Run the container and pass in the access token as an environment variable

$ docker run --rm -it --env-file qpbuild/.env -e GOOGLE_TOKEN=$(gcloud auth print-access-token) app:0.1.0

Inside the container register with kurl manually

q).kurl.register (`oauth2; "*.googleapis.com"; ""; enlist[`access_token]!enlist getenv `GOOGLE_TOKEN)

Exploring the workspace

The workspace contains all of the BigQuery resources and their available methods.

You can list the available resources

q).com_kx_bq.disc.listResources[]
`rowAccessPolicies`models`tabledata`datasets`tables`projects`routines`jobs

and get a description of the methods that a given resource supports.

q).com_kx_bq.disc.describeMethodsForResource`datasets
method httpMethod parameters           request             response                description   ..
-------------------------------------------------------------------------------------------------..
update PUT        `projectId`datasetId (,`$ref)!,"Dataset" (,`$ref)!,"Dataset"     "Updates infor..
list   GET        ,`projectId          ::                  (,`$ref)!,"DatasetList" "Lists all dat..
patch  PATCH      `projectId`datasetId (,`$ref)!,"Dataset" (,`$ref)!,"Dataset"     "Updates infor..
delete DELETE     `projectId`datasetId ::                  ::                      "Deletes the d..
get    GET        `projectId`datasetId ::                  (,`$ref)!,"Dataset"     "Returns the d..
insert POST       ,`projectId          (,`$ref)!,"Dataset" (,`$ref)!,"Dataset"     "Creates a new..

As you can see, each method takes some parameters.

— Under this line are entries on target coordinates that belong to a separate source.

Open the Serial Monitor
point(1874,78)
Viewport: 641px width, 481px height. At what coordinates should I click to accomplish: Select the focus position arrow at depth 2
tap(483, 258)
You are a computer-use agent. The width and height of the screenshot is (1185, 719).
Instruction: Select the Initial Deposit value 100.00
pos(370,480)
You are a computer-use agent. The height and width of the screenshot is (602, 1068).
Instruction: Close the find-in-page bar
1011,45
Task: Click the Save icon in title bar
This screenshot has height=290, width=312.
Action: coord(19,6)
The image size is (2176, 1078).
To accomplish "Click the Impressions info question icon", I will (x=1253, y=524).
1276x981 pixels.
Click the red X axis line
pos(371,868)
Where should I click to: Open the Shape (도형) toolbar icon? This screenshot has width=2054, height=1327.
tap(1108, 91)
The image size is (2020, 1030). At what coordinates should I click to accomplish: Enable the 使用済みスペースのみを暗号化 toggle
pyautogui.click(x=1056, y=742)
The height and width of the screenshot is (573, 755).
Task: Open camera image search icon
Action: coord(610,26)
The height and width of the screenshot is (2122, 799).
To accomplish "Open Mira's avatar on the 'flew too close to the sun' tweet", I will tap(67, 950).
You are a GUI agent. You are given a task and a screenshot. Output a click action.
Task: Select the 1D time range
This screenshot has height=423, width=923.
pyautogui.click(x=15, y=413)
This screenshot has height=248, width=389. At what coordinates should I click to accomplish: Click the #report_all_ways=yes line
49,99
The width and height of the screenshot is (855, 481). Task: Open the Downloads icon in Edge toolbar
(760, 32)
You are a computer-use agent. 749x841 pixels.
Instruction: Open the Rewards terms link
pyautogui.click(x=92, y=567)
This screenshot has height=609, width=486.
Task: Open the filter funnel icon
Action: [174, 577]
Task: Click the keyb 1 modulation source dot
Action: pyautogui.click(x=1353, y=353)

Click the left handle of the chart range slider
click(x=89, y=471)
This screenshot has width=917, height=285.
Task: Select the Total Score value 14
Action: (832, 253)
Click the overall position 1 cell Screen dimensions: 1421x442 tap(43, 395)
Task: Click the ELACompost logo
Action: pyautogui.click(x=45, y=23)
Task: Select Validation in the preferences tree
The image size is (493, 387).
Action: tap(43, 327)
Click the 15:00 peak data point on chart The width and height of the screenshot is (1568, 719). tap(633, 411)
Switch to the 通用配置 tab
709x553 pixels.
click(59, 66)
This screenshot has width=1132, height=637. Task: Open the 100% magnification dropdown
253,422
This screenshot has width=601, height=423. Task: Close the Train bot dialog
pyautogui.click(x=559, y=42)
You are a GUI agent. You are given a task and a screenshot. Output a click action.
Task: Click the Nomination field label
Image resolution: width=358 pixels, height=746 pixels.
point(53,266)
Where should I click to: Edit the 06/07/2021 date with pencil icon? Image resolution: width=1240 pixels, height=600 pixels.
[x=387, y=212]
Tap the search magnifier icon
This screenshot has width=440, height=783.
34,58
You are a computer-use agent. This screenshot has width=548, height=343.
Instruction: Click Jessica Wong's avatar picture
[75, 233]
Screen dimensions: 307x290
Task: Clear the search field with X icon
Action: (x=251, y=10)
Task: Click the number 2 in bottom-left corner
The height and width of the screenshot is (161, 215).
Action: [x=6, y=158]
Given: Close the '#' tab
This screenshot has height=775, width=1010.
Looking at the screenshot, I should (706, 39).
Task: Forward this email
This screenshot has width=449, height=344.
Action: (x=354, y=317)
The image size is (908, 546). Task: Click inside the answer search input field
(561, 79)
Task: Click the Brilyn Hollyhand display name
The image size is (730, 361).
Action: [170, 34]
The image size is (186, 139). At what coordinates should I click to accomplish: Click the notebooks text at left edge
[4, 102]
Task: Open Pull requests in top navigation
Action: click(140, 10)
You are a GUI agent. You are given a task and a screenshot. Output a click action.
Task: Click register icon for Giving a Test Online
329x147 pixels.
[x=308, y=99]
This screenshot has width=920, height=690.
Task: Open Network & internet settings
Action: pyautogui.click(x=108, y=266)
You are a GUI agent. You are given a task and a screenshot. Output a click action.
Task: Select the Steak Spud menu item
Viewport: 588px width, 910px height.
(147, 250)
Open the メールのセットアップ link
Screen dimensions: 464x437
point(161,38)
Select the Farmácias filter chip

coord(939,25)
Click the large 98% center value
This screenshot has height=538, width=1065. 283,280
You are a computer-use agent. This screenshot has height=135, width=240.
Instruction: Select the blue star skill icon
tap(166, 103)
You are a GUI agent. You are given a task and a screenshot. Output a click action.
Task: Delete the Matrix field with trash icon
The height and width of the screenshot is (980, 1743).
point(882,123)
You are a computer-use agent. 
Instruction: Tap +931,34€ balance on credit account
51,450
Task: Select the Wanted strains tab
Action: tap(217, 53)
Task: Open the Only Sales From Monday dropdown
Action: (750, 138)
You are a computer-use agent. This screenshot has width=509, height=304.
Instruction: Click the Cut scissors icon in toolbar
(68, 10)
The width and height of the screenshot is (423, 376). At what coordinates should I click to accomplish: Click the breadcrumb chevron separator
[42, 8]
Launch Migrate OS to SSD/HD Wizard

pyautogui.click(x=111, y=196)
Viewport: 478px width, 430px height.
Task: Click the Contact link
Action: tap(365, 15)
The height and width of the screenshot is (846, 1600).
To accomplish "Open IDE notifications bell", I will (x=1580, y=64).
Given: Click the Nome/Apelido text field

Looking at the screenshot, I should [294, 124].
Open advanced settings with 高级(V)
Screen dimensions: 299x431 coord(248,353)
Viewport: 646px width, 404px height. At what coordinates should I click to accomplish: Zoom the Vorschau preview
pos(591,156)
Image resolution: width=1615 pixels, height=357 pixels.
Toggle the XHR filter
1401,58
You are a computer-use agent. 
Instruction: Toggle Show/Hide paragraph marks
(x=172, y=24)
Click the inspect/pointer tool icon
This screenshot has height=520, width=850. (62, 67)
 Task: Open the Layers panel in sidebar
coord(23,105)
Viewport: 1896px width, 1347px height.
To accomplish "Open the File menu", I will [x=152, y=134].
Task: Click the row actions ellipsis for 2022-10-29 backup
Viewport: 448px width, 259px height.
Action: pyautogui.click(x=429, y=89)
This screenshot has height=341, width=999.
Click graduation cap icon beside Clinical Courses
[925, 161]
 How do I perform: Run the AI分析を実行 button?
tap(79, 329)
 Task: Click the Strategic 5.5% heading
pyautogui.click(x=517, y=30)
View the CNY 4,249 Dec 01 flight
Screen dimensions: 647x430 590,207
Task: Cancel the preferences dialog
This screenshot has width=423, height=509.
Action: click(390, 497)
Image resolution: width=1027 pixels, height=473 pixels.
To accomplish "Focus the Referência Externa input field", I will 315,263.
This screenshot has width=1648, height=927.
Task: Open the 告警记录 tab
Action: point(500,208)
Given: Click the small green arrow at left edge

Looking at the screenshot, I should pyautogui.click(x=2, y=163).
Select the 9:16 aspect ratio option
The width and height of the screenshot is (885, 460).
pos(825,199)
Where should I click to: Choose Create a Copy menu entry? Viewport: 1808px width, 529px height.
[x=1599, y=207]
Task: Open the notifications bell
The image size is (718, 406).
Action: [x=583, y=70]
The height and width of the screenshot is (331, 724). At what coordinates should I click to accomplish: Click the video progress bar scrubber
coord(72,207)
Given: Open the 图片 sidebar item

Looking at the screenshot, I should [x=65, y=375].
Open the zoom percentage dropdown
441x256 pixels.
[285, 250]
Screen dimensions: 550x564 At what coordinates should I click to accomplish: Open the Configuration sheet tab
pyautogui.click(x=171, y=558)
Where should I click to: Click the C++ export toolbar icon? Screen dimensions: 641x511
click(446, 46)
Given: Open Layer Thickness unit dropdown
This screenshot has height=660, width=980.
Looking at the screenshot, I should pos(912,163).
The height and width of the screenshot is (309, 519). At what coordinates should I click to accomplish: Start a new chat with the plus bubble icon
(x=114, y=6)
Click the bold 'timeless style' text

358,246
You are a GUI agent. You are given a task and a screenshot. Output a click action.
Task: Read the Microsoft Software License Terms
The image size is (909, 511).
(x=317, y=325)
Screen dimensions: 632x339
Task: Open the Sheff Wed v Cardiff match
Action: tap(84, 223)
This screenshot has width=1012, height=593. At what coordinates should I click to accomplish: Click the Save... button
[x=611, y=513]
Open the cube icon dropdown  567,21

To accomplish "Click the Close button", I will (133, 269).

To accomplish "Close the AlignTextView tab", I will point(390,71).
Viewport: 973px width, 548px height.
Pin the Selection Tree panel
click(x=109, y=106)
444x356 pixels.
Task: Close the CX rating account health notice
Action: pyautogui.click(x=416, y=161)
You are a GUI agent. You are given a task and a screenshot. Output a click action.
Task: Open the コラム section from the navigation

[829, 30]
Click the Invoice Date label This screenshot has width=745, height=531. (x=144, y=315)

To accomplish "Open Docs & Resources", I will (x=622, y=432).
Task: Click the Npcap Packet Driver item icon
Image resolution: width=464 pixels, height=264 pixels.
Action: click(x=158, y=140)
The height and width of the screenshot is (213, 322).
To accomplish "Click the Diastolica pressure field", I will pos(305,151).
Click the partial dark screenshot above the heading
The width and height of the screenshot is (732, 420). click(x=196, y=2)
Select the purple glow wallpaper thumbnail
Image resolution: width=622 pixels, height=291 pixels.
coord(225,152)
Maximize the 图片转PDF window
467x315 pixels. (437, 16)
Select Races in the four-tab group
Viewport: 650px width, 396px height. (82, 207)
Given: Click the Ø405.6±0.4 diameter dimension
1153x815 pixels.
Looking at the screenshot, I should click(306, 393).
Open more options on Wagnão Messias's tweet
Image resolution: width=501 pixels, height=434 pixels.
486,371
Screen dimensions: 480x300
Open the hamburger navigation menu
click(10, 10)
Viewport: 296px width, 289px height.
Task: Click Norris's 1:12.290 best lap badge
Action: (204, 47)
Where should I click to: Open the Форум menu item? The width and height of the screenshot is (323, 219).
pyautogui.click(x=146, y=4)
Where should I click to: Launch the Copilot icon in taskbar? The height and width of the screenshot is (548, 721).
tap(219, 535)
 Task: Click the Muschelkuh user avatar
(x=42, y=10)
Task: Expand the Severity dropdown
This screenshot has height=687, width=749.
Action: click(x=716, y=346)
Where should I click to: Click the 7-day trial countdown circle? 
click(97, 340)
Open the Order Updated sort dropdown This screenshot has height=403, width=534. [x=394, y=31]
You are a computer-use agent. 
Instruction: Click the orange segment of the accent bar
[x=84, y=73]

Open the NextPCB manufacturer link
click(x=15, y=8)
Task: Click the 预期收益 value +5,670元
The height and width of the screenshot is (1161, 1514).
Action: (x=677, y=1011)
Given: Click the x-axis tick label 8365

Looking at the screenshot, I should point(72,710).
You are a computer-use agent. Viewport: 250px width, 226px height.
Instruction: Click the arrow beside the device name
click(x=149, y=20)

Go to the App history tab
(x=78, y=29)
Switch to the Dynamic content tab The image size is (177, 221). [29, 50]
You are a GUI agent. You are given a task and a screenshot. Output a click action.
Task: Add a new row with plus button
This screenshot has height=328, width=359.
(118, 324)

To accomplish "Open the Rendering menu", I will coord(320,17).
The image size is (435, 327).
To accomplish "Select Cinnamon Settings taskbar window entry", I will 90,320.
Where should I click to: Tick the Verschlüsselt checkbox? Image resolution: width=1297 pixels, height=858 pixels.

You can get some more detailed information on these parameters.

q).com_kx_bq.disc.getParametersForMethod `datasets.list
parameter type     location description                     required format
---------------------------------------------------------------------------..
projectId "string" "path"   "Project ID of the new dataset" 1        ::    

Your first request

From this information, you can make a request to list the datasets that you have access to using .com_kx_bq.run

q).com_kx_bq.run[`datasets.list; enlist[`projectId]!enlist "cloudpak"; ()]
kind    | "bigquery#datasetList"
etag    | "PiOY7GfDPfxBWU56fwyYbg=="
datasets| +`kind`id`datasetReference`location!(("bigquery#dataset";"bigquery#dataset";"bigquery#d..

The first parameter is the method name and the second parameter is a dictionary of the method parameters. We'll get to the third parameter later.

The response column that is returned from .com_kx_bq.disc.describeMethodsForResource tells you what type of object is returned - in this case it is a DatasetList.

You can find detailed information about these objects in the BigQuery API docs, for example https://cloud.google.com/bigquery/docs/reference/rest/v2/datasets#DatasetList

From the response, you can pull out the exact list of datasets using the datasets key

q).com_kx_bq.run[`datasets.list; enlist[`projectId]!enlist "cloudpak"; ()]`datasets
kind               id                             datasetReference                               ..
-------------------------------------------------------------------------------------------------..
"bigquery#dataset" "cloudpak:kx_bma_bigquery_ds"  `datasetId`projectId!("kx_bma_bigquery_ds";"clo..
"bigquery#dataset" "cloudpak:kx_test_bigquery_ds" `datasetId`projectId!("kx_test_bigquery_ds";"cl..
"bigquery#dataset" "cloudpak:test_dataset"        `datasetId`projectId!("test_dataset";"cloudpak"..
"bigquery#dataset" "cloudpak:test_dataset2"       `datasetId`projectId!("test_dataset2";"cloudpak..
"bigquery#dataset" "cloudpak:weather"             `datasetId`projectId!("weather";"cloudpak")    ..

Your second request

From the description of the methods, you can see that methods that have a HTTP method of POST or PUT take a request object.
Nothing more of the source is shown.